[Records from a collection]
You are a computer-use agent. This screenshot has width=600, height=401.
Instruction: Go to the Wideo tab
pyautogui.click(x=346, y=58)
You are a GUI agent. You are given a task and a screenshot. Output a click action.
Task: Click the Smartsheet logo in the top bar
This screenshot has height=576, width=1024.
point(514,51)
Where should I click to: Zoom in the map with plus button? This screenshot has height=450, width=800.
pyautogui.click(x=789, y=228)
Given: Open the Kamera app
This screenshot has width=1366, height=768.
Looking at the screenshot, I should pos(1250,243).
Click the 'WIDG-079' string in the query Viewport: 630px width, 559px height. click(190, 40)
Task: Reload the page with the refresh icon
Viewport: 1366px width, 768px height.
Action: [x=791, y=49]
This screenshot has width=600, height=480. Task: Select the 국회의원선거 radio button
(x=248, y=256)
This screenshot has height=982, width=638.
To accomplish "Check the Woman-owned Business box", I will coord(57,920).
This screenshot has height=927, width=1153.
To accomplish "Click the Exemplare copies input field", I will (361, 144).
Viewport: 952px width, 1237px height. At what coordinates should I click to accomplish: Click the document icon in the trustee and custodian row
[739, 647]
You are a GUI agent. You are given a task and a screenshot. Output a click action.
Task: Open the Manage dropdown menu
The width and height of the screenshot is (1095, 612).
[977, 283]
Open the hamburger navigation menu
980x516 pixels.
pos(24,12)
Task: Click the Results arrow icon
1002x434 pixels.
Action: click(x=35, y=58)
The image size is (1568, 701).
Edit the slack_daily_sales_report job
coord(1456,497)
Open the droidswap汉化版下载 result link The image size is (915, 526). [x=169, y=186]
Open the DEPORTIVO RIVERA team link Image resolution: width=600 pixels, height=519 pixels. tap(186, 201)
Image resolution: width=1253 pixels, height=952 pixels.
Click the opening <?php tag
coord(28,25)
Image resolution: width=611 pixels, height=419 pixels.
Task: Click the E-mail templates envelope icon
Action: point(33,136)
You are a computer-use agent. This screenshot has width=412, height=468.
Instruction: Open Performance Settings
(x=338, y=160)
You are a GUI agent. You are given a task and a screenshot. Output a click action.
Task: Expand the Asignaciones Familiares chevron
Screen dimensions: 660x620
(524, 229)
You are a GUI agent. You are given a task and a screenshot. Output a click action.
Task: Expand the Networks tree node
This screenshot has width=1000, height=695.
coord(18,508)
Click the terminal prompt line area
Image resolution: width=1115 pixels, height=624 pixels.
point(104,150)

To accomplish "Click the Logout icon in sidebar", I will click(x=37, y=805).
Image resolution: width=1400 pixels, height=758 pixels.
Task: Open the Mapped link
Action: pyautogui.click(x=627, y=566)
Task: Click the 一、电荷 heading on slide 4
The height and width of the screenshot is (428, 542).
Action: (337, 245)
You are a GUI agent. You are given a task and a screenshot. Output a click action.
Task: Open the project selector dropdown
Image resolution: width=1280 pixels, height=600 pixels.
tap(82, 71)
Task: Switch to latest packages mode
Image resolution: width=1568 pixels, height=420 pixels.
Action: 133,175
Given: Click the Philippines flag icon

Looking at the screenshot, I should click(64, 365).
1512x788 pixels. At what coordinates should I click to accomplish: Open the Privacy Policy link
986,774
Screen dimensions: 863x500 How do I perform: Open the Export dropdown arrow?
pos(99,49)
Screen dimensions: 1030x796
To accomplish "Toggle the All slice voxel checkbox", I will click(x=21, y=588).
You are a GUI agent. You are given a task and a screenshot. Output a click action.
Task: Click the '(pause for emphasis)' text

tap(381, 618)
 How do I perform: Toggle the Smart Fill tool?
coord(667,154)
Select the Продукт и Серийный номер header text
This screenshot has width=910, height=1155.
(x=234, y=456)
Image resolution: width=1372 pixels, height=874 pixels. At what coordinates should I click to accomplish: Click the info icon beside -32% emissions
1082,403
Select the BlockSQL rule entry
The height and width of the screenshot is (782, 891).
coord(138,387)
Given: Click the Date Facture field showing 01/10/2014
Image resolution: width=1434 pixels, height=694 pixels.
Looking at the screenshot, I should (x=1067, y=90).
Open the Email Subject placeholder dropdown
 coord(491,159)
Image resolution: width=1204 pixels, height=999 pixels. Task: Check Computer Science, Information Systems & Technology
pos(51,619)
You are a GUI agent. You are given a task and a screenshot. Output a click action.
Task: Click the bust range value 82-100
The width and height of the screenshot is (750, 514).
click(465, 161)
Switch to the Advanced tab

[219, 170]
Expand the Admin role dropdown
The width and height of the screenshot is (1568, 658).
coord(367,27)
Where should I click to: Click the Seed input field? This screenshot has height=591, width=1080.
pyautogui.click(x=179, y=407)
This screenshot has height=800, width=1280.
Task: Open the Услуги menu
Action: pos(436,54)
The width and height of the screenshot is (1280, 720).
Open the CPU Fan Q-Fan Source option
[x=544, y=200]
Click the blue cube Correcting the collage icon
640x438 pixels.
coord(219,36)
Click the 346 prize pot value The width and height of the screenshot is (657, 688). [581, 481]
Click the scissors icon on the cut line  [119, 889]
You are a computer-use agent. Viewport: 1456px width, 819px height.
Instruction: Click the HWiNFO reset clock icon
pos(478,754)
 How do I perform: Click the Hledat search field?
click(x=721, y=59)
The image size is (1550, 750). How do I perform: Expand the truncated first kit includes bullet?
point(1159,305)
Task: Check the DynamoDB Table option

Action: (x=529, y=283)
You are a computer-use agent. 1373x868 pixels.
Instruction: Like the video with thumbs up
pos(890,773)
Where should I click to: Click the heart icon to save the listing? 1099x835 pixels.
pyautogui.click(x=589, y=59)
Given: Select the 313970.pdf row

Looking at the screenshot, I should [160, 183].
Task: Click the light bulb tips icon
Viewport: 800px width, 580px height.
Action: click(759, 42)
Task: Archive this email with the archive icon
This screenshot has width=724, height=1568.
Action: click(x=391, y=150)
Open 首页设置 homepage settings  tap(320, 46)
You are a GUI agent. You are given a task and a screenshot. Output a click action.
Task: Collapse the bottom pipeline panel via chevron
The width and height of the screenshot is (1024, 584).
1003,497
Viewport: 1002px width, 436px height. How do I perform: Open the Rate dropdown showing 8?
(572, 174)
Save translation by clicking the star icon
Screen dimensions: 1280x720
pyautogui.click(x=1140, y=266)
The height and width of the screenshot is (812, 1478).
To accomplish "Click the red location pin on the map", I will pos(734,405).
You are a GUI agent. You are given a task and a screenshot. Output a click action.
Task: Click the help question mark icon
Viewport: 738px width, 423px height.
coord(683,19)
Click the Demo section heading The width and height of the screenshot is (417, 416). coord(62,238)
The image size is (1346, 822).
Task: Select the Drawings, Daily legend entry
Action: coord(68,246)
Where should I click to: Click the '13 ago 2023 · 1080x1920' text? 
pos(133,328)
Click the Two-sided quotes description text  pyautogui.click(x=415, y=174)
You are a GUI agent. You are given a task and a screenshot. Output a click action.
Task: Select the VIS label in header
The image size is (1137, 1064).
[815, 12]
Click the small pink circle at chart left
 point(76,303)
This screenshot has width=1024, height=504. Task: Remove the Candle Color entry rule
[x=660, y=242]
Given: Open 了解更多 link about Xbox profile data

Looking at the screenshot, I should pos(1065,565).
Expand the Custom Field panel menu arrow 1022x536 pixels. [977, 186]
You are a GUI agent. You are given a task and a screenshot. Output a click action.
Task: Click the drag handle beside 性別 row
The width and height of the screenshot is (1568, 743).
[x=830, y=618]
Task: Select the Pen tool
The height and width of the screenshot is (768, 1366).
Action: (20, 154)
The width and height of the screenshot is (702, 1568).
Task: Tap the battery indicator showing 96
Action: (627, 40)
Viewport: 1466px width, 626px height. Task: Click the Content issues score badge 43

→ **Aim of the exercise**: All of the entries must be given again, word for word.

→ **Answer below**:
You are a computer-use agent. This screenshot has width=600, height=401.
Instruction: Go to the Wideo tab
pyautogui.click(x=346, y=58)
You are a GUI agent. You are given a task and a screenshot. Output a click action.
Task: Click the Smartsheet logo in the top bar
This screenshot has height=576, width=1024.
point(514,51)
Where should I click to: Zoom in the map with plus button? This screenshot has height=450, width=800.
pyautogui.click(x=789, y=228)
Given: Open the Kamera app
This screenshot has width=1366, height=768.
Looking at the screenshot, I should pos(1250,243).
Click the 'WIDG-079' string in the query Viewport: 630px width, 559px height. click(190, 40)
Task: Reload the page with the refresh icon
Viewport: 1366px width, 768px height.
Action: [x=791, y=49]
This screenshot has width=600, height=480. Task: Select the 국회의원선거 radio button
(x=248, y=256)
This screenshot has height=982, width=638.
To accomplish "Check the Woman-owned Business box", I will coord(57,920).
This screenshot has height=927, width=1153.
To accomplish "Click the Exemplare copies input field", I will (361, 144).
Viewport: 952px width, 1237px height. At what coordinates should I click to accomplish: Click the document icon in the trustee and custodian row
[739, 647]
You are a GUI agent. You are given a task and a screenshot. Output a click action.
Task: Open the Manage dropdown menu
The width and height of the screenshot is (1095, 612).
[977, 283]
Open the hamburger navigation menu
980x516 pixels.
pos(24,12)
Task: Click the Results arrow icon
1002x434 pixels.
Action: click(x=35, y=58)
The image size is (1568, 701).
Edit the slack_daily_sales_report job
coord(1456,497)
Open the droidswap汉化版下载 result link The image size is (915, 526). [x=169, y=186]
Open the DEPORTIVO RIVERA team link Image resolution: width=600 pixels, height=519 pixels. tap(186, 201)
Image resolution: width=1253 pixels, height=952 pixels.
Click the opening <?php tag
coord(28,25)
Image resolution: width=611 pixels, height=419 pixels.
Task: Click the E-mail templates envelope icon
Action: point(33,136)
You are a computer-use agent. This screenshot has width=412, height=468.
Instruction: Open Performance Settings
(x=338, y=160)
You are a GUI agent. You are given a task and a screenshot. Output a click action.
Task: Expand the Asignaciones Familiares chevron
Screen dimensions: 660x620
(524, 229)
You are a GUI agent. You are given a task and a screenshot. Output a click action.
Task: Expand the Networks tree node
This screenshot has width=1000, height=695.
coord(18,508)
Click the terminal prompt line area
Image resolution: width=1115 pixels, height=624 pixels.
point(104,150)

To accomplish "Click the Logout icon in sidebar", I will click(x=37, y=805).
Image resolution: width=1400 pixels, height=758 pixels.
Task: Open the Mapped link
Action: pyautogui.click(x=627, y=566)
Task: Click the 一、电荷 heading on slide 4
The height and width of the screenshot is (428, 542).
Action: (337, 245)
You are a GUI agent. You are given a task and a screenshot. Output a click action.
Task: Open the project selector dropdown
Image resolution: width=1280 pixels, height=600 pixels.
tap(82, 71)
Task: Switch to latest packages mode
Image resolution: width=1568 pixels, height=420 pixels.
Action: 133,175
Given: Click the Philippines flag icon

Looking at the screenshot, I should click(64, 365).
1512x788 pixels. At what coordinates should I click to accomplish: Open the Privacy Policy link
986,774
Screen dimensions: 863x500 How do I perform: Open the Export dropdown arrow?
pos(99,49)
Screen dimensions: 1030x796
To accomplish "Toggle the All slice voxel checkbox", I will click(x=21, y=588).
You are a GUI agent. You are given a task and a screenshot. Output a click action.
Task: Click the '(pause for emphasis)' text

tap(381, 618)
 How do I perform: Toggle the Smart Fill tool?
coord(667,154)
Select the Продукт и Серийный номер header text
This screenshot has width=910, height=1155.
(x=234, y=456)
Image resolution: width=1372 pixels, height=874 pixels. At what coordinates should I click to accomplish: Click the info icon beside -32% emissions
1082,403
Select the BlockSQL rule entry
The height and width of the screenshot is (782, 891).
coord(138,387)
Given: Click the Date Facture field showing 01/10/2014
Image resolution: width=1434 pixels, height=694 pixels.
Looking at the screenshot, I should (x=1067, y=90).
Open the Email Subject placeholder dropdown
 coord(491,159)
Image resolution: width=1204 pixels, height=999 pixels. Task: Check Computer Science, Information Systems & Technology
pos(51,619)
You are a GUI agent. You are given a task and a screenshot. Output a click action.
Task: Click the bust range value 82-100
The width and height of the screenshot is (750, 514).
click(465, 161)
Switch to the Advanced tab

[219, 170]
Expand the Admin role dropdown
The width and height of the screenshot is (1568, 658).
coord(367,27)
Where should I click to: Click the Seed input field? This screenshot has height=591, width=1080.
pyautogui.click(x=179, y=407)
This screenshot has height=800, width=1280.
Task: Open the Услуги menu
Action: pos(436,54)
The width and height of the screenshot is (1280, 720).
Open the CPU Fan Q-Fan Source option
[x=544, y=200]
Click the blue cube Correcting the collage icon
640x438 pixels.
coord(219,36)
Click the 346 prize pot value The width and height of the screenshot is (657, 688). [581, 481]
Click the scissors icon on the cut line  [119, 889]
You are a computer-use agent. Viewport: 1456px width, 819px height.
Instruction: Click the HWiNFO reset clock icon
pos(478,754)
 How do I perform: Click the Hledat search field?
click(x=721, y=59)
The image size is (1550, 750). How do I perform: Expand the truncated first kit includes bullet?
point(1159,305)
Task: Check the DynamoDB Table option

Action: (x=529, y=283)
You are a computer-use agent. 1373x868 pixels.
Instruction: Like the video with thumbs up
pos(890,773)
Where should I click to: Click the heart icon to save the listing? 1099x835 pixels.
pyautogui.click(x=589, y=59)
Given: Select the 313970.pdf row

Looking at the screenshot, I should [160, 183].
Task: Click the light bulb tips icon
Viewport: 800px width, 580px height.
Action: click(759, 42)
Task: Archive this email with the archive icon
This screenshot has width=724, height=1568.
Action: click(x=391, y=150)
Open 首页设置 homepage settings  tap(320, 46)
You are a GUI agent. You are given a task and a screenshot. Output a click action.
Task: Collapse the bottom pipeline panel via chevron
The width and height of the screenshot is (1024, 584).
1003,497
Viewport: 1002px width, 436px height. How do I perform: Open the Rate dropdown showing 8?
(572, 174)
Save translation by clicking the star icon
Screen dimensions: 1280x720
pyautogui.click(x=1140, y=266)
The height and width of the screenshot is (812, 1478).
To accomplish "Click the red location pin on the map", I will pos(734,405).
You are a GUI agent. You are given a task and a screenshot. Output a click action.
Task: Click the help question mark icon
Viewport: 738px width, 423px height.
coord(683,19)
Click the Demo section heading The width and height of the screenshot is (417, 416). coord(62,238)
The image size is (1346, 822).
Task: Select the Drawings, Daily legend entry
Action: coord(68,246)
Where should I click to: Click the '13 ago 2023 · 1080x1920' text? 
pos(133,328)
Click the Two-sided quotes description text  pyautogui.click(x=415, y=174)
You are a GUI agent. You are given a task and a screenshot. Output a click action.
Task: Select the VIS label in header
The image size is (1137, 1064).
[815, 12]
Click the small pink circle at chart left
 point(76,303)
This screenshot has width=1024, height=504. Task: Remove the Candle Color entry rule
[x=660, y=242]
Given: Open 了解更多 link about Xbox profile data

Looking at the screenshot, I should pos(1065,565).
Expand the Custom Field panel menu arrow 1022x536 pixels. [977, 186]
You are a GUI agent. You are given a task and a screenshot. Output a click action.
Task: Click the drag handle beside 性別 row
The width and height of the screenshot is (1568, 743).
[x=830, y=618]
Task: Select the Pen tool
The height and width of the screenshot is (768, 1366).
Action: (20, 154)
The width and height of the screenshot is (702, 1568).
Task: Tap the battery indicator showing 96
Action: (627, 40)
Viewport: 1466px width, 626px height. Task: Click the Content issues score badge 43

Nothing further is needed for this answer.